◆ **What is required**
Working from the records below, repeat exactly the lines starting at the line that contains "wynajem samochodu (129, 1797)" and ending at the line that contains "przyciemnianie szyb (128, 1536)", inclusive.

-- Opening Marker --

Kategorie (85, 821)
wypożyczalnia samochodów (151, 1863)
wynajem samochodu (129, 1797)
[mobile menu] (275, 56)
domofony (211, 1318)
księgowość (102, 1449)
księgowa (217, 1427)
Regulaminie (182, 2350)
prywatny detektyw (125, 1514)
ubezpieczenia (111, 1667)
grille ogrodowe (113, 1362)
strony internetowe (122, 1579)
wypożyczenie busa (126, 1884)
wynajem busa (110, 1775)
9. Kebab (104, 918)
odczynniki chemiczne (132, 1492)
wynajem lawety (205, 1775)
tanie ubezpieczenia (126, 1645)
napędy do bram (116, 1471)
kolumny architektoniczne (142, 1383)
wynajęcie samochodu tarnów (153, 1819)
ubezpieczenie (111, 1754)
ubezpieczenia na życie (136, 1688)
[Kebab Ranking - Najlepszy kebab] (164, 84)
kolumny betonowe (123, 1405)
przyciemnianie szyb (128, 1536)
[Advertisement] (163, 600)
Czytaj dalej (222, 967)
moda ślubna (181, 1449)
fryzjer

-- Closing Marker --

◆ **Answer space**
wynajem samochodu (129, 1797)
[mobile menu] (275, 56)
domofony (211, 1318)
księgowość (102, 1449)
księgowa (217, 1427)
Regulaminie (182, 2350)
prywatny detektyw (125, 1514)
ubezpieczenia (111, 1667)
grille ogrodowe (113, 1362)
strony internetowe (122, 1579)
wypożyczenie busa (126, 1884)
wynajem busa (110, 1775)
9. Kebab (104, 918)
odczynniki chemiczne (132, 1492)
wynajem lawety (205, 1775)
tanie ubezpieczenia (126, 1645)
napędy do bram (116, 1471)
kolumny architektoniczne (142, 1383)
wynajęcie samochodu tarnów (153, 1819)
ubezpieczenie (111, 1754)
ubezpieczenia na życie (136, 1688)
[Kebab Ranking - Najlepszy kebab] (164, 84)
kolumny betonowe (123, 1405)
przyciemnianie szyb (128, 1536)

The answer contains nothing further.